Notice: On April 23, 2014, Statalist moved from an email list to a forum, based at statalist.org.
[Date Prev][Date Next][Thread Prev][Thread Next][Date Index][Thread Index]
st: RE: using information from value label to generate new variables
From
Nick Cox <[email protected]>
To
Nick Cox <[email protected]>, "'[email protected]'" <[email protected]>
Subject
st: RE: using information from value label to generate new variables
Date
Thu, 7 Jun 2012 19:12:46 +0100
Sorry; please ignore this. It's based on reading only part of Evelyn's question. I will send a better answer soon.
Nick
[email protected]
-----Original Message-----
From: Nick Cox
Sent: 07 June 2012 19:12
To: '[email protected]'
Subject: RE: using information from value label to generate new variables
My main reaction is that the -egen- function -anymatch()- is there to create these indicator variables.

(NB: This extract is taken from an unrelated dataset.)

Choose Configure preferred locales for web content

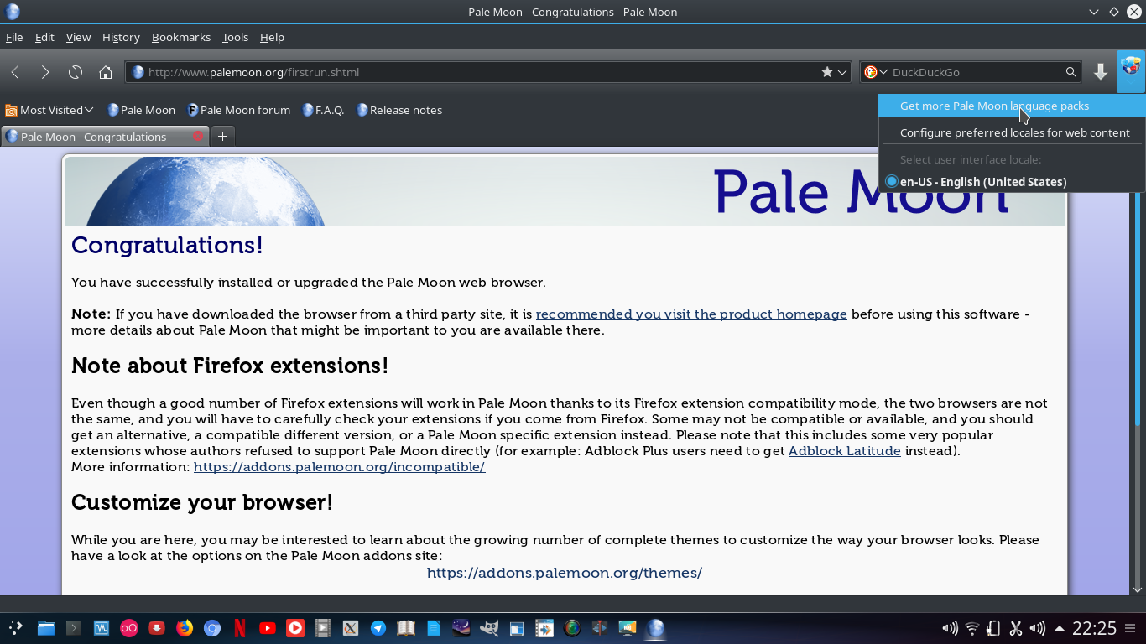[1015, 132]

This example creates a sandpit for me to play in and shows what I mean.
clear
set obs 10
gen id = _n
label def country 1 Albania 2 Belgium 3 "Czech Republic" 4 Denmark 5 Estonia 6 Finland 7 Greece 8 Haiti 9 Iceland 10 Japan
forval j = 1/5 {
gen v`j' = ceil(10 * runiform())
label val v`j' country
}
l
forval k = 1/10 {
egen is`k' = anymatch(v*), val(`k')
label var is`k' "`: label country `k''"
}
d is*
l is*
This is what one run looks like (yours may differ because of different random numbers):
clear
. set obs 10
obs was 0, now 10
. gen id = _n
. label def country 1 Albania 2 Belgium 3 "Czech Republic" 4 Denmark 5 Estonia 6 Finland 7 Greece 8 Haiti 9 Iceland 10 Japan
. forval j = 1/5 {
2. gen v`j' = ceil(10 * runiform())
3. label val v`j' country
4. }
.
. l
+-------------------------------------------------------------+
| id v1 v2 v3 v4 v5 |
|-------------------------------------------------------------|
1. | 1 Haiti Finland Greece Haiti Denmark |
2. | 2 Greece Greece Greece Haiti Finland |
3. | 3 Denmark Belgium Estonia Finland Greece |
4. | 4 Albania Belgium Belgium Denmark Greece |
5. | 5 Iceland Greece Finland Belgium Finland |
|-------------------------------------------------------------|
6. | 6 Greece Finland Japan Finland Estonia |
7. | 7 Czech Republic Iceland Iceland Albania Japan |
8. | 8 Greece Albania Greece Denmark Japan |
9. | 9 Denmark Estonia Albania Estonia Japan |
10. | 10 Iceland Iceland Finland Iceland Japan |
+-------------------------------------------------------------+
.
. forval k = 1/10 {
2. egen is`k' = anymatch(v*), val(`k')
3. label var is`k' "`: label country `k''"
4. }
.
. d is*
storage display value
variable name type format label variable label
---------------------------------------------------------------------------------------------------------------------------------------------
is1 byte %8.0g Albania
is2 byte %8.0g Belgium
is3 byte %8.0g Czech Republic
is4 byte %8.0g Denmark
is5 byte %8.0g Estonia
is6 byte %8.0g Finland
is7 byte %8.0g Greece
is8 byte %8.0g Haiti
is9 byte %8.0g Iceland
is10 byte %8.0g Japan
. l is*
+------------------------------------------------------------+
| is1 is2 is3 is4 is5 is6 is7 is8 is9 is10 |
|------------------------------------------------------------|
1. | 0 0 0 1 0 1 1 1 0 0 |
2. | 0 0 0 0 0 1 1 1 0 0 |
3. | 0 1 0 1 1 1 1 0 0 0 |
4. | 1 1 0 1 0 0 1 0 0 0 |
5. | 0 1 0 0 0 1 1 0 1 0 |
|------------------------------------------------------------|
6. | 0 0 0 0 1 1 1 0 0 1 |
7. | 1 0 1 0 0 0 0 0 1 1 |
8. | 1 0 0 1 0 0 1 0 0 1 |
9. | 1 0 0 1 1 0 0 0 0 1 |
10. | 0 0 0 0 0 1 0 0 1 1 |
+------------------------------------------------------------+
Nick
[email protected]
Evelyn Ersanilli
I have a cross-sectional survey dataset.
For question "a", people were asked to list up to 9 countries.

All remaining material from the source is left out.